News of Gulf Coast communities devastated by Hurricane Ike may motivate people to donate to charity, but Kansas Attorney General Steve Six issued a word of caution recently.
Six's office sent out a consumer alert warning potential donors to be careful when giving to charities and to be on the lookout for scams.
"During times of crisis, our office wants to send a clear message that scam artists cannot take advantage of the Kansan's generosity without consequences," Six said in the consumer alert. "At the same time, we hope to inform consumers of key charitable giving tips so they are able to directly deal with suspect solicitors."
According to the attorney general's office, the safest and best way to donate is to give to organizations listed on the Federal Emergency Management Agency and USA Freedom Corps Web sites.
The office also provided tips:
¢ Do not send cash.
¢ Never give personal information to a solicitor who insists on gathering credit card, bank account or Social Security numbers. Legitimate organizations are willing to provide written materials about how to donate.
¢ Research the charity using the Web sites of the Better Business Bureau or the IRS.
¢ Make sure the organization actually serves the needs that it claims to serve.
Jane Blocher, executive director of the Red Cross' county chapter, said the Red Cross has several ways of ensuring that donors' funds will assist the victims of a natural disaster. She said donors who want to give online to the Red Cross have only one place to go.
"If they're going to be doing any type of online giving at all, it should only be at www.redcross.org," she said. "If they're unsure about that, then another foolproof way of making a donation is to call any chapter in the country. ... We issue receipts and that's another way that the donors are assured that their gift is landing in the appropriate place."
She said some e-mail scam artists will try to mimic the Red Cross by posting words, images or links to Web sites that lead people to believe e-mails are from the Red Cross.

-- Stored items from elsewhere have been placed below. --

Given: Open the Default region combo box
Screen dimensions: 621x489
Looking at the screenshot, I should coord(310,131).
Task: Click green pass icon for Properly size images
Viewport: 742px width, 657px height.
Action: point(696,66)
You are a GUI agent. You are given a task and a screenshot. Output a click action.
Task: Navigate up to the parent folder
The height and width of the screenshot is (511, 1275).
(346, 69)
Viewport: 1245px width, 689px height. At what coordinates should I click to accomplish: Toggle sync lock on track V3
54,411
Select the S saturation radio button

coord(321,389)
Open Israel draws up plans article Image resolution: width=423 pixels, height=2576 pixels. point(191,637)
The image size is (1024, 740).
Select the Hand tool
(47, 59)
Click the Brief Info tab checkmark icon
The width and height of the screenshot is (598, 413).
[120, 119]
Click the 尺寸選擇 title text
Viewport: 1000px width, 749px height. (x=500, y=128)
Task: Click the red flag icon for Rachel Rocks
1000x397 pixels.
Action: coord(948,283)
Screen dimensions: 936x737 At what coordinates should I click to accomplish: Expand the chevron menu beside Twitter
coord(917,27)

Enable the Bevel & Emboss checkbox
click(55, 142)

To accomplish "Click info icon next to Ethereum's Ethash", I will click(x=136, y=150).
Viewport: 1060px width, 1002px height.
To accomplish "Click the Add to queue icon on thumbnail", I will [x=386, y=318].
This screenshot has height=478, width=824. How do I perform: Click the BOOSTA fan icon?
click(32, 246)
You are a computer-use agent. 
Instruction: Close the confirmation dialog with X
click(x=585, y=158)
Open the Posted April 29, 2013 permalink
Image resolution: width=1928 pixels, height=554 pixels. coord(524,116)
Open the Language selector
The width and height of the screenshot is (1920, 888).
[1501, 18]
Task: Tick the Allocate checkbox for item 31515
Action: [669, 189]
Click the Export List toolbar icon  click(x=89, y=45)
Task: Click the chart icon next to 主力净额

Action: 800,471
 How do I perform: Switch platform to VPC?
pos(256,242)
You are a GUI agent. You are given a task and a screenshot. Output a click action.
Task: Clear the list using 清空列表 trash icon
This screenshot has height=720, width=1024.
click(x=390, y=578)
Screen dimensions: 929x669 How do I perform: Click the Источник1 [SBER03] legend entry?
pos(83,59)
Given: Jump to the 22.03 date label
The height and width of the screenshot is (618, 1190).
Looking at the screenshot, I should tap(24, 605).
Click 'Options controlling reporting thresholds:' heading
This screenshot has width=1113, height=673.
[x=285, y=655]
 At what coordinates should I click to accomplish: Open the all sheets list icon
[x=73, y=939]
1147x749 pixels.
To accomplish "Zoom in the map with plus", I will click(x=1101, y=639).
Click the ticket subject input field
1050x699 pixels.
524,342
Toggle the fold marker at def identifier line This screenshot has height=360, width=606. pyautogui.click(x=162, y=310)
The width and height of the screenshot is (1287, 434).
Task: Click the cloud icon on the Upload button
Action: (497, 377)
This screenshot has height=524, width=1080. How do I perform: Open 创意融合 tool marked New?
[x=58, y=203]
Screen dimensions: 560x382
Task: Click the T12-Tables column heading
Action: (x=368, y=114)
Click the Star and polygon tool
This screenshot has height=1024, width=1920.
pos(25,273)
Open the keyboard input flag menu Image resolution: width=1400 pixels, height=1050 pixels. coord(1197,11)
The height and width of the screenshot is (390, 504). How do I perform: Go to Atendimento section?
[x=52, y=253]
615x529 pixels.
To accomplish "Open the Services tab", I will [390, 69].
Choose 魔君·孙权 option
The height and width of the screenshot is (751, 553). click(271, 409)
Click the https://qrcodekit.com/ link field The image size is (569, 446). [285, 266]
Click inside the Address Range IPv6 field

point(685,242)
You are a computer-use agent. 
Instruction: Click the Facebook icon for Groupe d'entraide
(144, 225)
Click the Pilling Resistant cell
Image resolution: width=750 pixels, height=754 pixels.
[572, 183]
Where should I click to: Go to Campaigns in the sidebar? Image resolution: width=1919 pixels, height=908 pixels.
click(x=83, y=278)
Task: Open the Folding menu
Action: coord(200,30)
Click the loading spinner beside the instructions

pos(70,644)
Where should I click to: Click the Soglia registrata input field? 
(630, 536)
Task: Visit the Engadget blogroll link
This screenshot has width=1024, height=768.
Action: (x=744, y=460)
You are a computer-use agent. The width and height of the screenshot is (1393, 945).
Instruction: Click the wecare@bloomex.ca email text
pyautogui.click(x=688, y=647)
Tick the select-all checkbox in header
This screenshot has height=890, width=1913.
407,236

She said to be suspicious of e-mails or Web sites with obvious typographical errors, poor grammar or links that include numbers. Other indicators include unsolicited e-mails from senders that play off the Red Cross name, such as email@example.com.
"If any of our potential donors are in the slightest bit suspicious or hesitant to make a donation, call our office and we can walk them through the process. We always honor donor participation and we will make sure their gift gets to where it needs to be," she said.
Blocher said 91 cents of every dollar donated to the Red Cross goes to direct services that provide relief for disaster victims. The remainder pays for administrative costs.
Blocher said the organization currently is focusing on helping to provide shelter, meals and counseling for the victims of Hurricane Ike. She said financial assistance will be a subsequent step to assist families who experienced losses.
"We are still sheltering thousands and thousands and thousands of people," she said. "As of Wednesday, we had served 1.5 million meals. It takes a lot of money to provide those services."